An anatomical gift refers to whole body donation. Through the Stanford Anatomical Gift Program, donors play an essential role in the training and education of Stanford medical students, residents, and surgeons. Anatomical donation allows students to train in clinical science, surgical techniques, and perform research that improves healthcare.
In order to register to be an Anatomical Gift Program donor, you must be at least 18 years old at the time of registration. A power of attorney may sign the registration documents on your behalf if you are unable to sign for yourself.
There are some conditions that disqualify a donor from being accepted to the Anatomical Gift Program:
Has a contagious blood-borne disease: Hepatitis B, Hepatitis C, HIV/AIDS, Tuberculosis
Weighs over 220 lb
Is outside a 150 mile radius from Stanford
Under a Coroner's Hold
We cannot guarantee in advance that your body will be accepted for donation. We recommend registrants inform family members of the donation procedures and have alternate arrangements planned in case anatomical donation is not a possibility.
Cancers, dementia, Parkinson's, transplants, artificial limbs, living organ transplantation, pacemaker are examples of medical conditions or histories that are acceptable for Anatomical Gift Program donors and will not exclude them from donation.
As of 2023, Covid-19 is no longer an exlusion criteria for Anatomical Gift Program donors.
The Anatomical Gift Program is capable of transporting donors from within a 150-mile radius of the Stanford campus.

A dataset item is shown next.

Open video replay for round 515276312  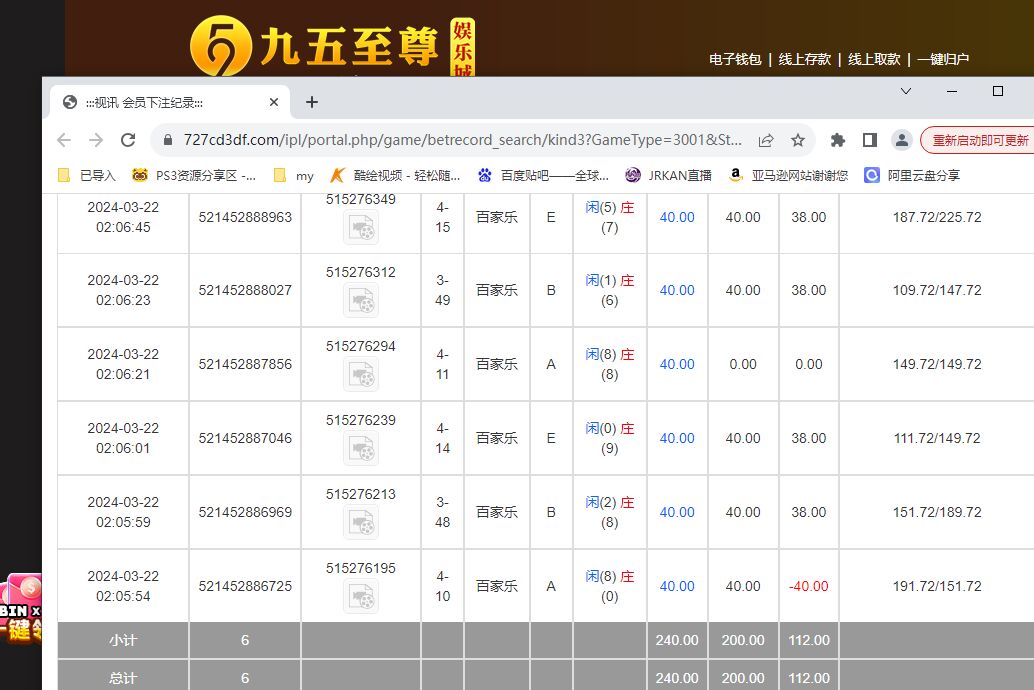tap(360, 300)
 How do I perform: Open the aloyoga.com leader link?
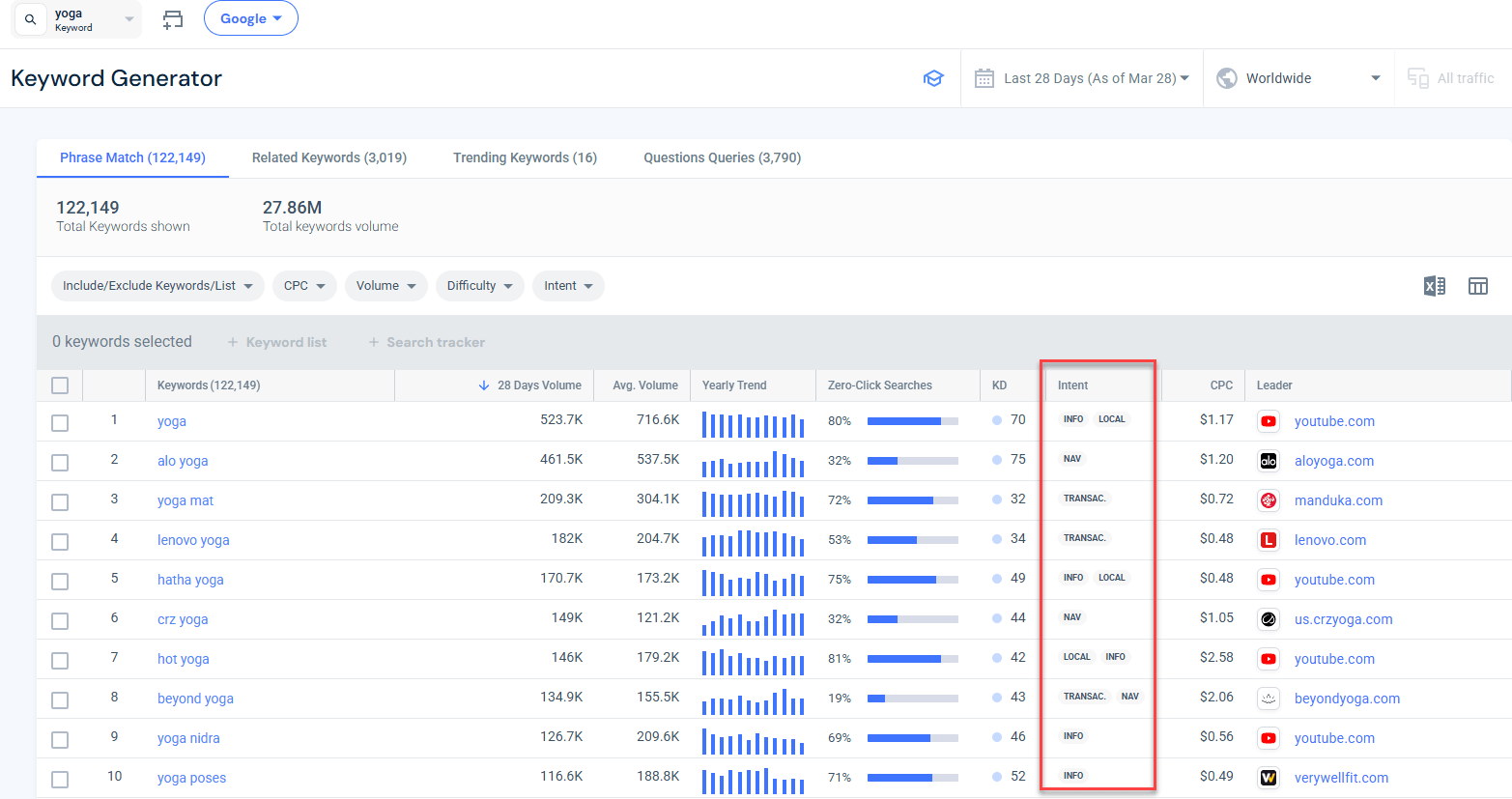pos(1334,461)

If a death occurs outside the 150-mile radius from Stanford, we are unable to accept the donation, and families will be responsible for coordinating an alternate arrangement.
Unfortunately, because of the timeliness of anatomical donation (within 12 hours of death), it is not possible for donors to be embalmed elsewhere or to be present at a funeral or viewing. We understand this can be a deeply personal choice for donors and their families. We strongly encourage potential donors to discuss with family members ahead of time.
Yes, the policy change of the previous Willed Body Program only affects donors who pass away after Jan 1, 2020.
*For families whose loved one passed prior to Jan 1, 2020: Your loved one is considered a "legacy donor." If you indicated at the time of death that you would like the remains returned, you will receive a phone call with more information when they are available to be picked up in Palo Alto.
If you would like to collect the remains of your loved one who donated to our program and they are considered a legacy donor, please contact us. We will help refile the death certificate and coordinate with the funeral home for your pickup of the remains. If you miss your appointment to pick-up the remains, it will be your responsibility to refile and coordinate with the funeral home to retrieve them. Due to liability issues, we are unable ship remains to individuals.
All donors accepted into the program after January 2020 will not have their cremated remains returned to their family, regardless of date of registration. The remains of our donors are scattered at sea in a private ceremony.